Greensboro Day School is a private, non-sectarian school located in Greensboro, North Carolina. It enrolls students from age 2 through grade 12.

History
The school was established in 1970. The school initially leased space from the Temple Emanuel synagogue, which only agreed to lease space to the school if it established a scholarship for minority students.

When Greensboro Day first opened its doors, the school had an enrollment of 95 students. It moved to its permanent location on Lawndale Drive three months after opening.

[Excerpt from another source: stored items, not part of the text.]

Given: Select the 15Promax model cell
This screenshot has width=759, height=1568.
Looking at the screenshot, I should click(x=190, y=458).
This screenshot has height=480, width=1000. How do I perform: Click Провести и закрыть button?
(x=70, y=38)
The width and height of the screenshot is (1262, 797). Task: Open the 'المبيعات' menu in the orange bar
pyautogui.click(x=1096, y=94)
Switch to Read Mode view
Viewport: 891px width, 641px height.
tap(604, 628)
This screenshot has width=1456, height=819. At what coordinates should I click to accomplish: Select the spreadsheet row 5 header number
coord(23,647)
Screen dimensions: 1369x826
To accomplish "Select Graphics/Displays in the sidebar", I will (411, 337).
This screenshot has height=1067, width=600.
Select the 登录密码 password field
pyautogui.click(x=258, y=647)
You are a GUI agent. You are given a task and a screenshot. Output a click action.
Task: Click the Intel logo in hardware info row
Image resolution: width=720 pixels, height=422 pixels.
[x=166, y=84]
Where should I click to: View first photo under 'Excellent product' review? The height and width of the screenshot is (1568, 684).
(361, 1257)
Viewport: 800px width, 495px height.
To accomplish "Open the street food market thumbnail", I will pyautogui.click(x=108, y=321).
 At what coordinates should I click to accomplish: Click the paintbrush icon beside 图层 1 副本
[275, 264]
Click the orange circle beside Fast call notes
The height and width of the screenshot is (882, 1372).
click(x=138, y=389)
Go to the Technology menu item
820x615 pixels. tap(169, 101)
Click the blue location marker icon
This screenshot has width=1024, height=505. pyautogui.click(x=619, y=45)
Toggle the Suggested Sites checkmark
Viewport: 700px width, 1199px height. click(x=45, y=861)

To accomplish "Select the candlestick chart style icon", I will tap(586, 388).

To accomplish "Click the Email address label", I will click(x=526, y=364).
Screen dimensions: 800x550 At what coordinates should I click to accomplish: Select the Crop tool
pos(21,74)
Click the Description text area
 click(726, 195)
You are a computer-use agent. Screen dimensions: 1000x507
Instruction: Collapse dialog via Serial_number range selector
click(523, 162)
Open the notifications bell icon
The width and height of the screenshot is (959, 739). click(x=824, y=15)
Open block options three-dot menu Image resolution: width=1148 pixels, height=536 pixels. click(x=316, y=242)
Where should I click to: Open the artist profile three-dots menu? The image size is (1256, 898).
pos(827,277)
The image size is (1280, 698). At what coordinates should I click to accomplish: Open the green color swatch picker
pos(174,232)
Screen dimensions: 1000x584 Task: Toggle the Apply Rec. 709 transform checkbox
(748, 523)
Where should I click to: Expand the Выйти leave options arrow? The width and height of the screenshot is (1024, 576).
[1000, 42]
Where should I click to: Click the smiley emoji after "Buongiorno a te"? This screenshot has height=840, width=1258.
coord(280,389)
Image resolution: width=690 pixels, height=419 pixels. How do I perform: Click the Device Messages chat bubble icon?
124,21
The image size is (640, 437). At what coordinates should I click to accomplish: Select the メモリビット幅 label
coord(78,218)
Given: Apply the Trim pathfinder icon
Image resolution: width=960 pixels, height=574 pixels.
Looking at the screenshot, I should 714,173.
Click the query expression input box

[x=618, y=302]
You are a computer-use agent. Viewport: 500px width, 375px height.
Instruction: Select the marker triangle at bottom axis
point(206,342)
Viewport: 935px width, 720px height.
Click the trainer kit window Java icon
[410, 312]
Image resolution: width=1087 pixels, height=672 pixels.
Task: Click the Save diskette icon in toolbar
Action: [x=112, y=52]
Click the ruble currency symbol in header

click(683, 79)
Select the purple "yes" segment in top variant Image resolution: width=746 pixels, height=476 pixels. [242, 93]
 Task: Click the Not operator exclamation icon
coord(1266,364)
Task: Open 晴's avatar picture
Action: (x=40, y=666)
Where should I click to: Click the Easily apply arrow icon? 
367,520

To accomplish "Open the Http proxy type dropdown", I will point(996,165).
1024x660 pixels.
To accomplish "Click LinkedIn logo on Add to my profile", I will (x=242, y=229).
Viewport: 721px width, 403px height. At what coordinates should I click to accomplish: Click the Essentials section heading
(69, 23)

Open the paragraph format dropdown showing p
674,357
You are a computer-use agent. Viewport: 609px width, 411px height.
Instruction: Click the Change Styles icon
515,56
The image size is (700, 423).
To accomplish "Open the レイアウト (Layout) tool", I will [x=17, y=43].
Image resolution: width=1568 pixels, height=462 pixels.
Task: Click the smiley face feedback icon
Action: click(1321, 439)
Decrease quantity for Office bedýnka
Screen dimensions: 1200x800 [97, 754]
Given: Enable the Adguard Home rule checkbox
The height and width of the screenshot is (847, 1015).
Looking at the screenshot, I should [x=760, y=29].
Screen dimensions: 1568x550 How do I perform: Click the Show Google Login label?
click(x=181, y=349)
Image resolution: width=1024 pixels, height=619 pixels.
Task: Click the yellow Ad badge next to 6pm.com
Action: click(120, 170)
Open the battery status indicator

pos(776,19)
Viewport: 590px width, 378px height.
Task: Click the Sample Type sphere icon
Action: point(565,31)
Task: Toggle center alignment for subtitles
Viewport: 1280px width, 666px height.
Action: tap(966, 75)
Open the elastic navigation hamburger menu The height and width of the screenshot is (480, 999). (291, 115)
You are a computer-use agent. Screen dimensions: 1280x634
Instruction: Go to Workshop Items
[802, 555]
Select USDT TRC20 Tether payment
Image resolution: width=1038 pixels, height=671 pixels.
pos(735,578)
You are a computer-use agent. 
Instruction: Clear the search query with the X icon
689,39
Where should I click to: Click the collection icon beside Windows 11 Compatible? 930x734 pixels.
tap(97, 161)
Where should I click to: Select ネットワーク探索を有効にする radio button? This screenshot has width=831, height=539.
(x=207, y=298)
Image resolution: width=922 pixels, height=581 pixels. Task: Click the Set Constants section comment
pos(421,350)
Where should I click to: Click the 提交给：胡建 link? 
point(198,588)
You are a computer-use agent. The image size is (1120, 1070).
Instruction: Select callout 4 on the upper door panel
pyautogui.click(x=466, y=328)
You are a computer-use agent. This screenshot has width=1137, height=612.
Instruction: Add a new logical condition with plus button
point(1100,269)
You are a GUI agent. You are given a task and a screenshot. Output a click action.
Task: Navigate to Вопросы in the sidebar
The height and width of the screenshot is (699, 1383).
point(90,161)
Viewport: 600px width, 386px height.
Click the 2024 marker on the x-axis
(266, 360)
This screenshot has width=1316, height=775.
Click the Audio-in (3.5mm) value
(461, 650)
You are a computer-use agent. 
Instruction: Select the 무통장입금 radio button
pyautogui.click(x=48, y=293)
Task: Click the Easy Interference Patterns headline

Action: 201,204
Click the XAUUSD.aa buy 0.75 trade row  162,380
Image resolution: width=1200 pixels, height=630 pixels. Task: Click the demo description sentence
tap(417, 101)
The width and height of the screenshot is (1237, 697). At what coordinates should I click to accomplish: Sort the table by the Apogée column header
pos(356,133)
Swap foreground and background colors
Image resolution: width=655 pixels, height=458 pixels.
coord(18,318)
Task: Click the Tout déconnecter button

As of 2022, Greensboro Day, had an enrollment of over 880 students, making it one of the largest nonsectarian independent schools in the Piedmont Triad of North Carolina.

Greensboro Day's 50th anniversary was on September 14, 2020.

Academics 
AP (Advanced Placement) classes offered in the Upper School include:

Art, Biology, Calculus AB, Calculus BC, Chemistry, English Language, English Literature, French Language, Latin, Macroeconomics and Microeconomics, Physics C (Mechanics), Psychology, Spanish Language, Spanish Literature, Statistics, US Government and Politics, US History, World History

The school enrolls students from age 2 to grade 12 and is fully accredited by the Southern Association of Colleges and Schools and by the Southern Association of Independent Schools.

Athletics 
Greensboro Day competes in the 3A division of the North Carolina Independent Schools Athletic Association (NCISAA).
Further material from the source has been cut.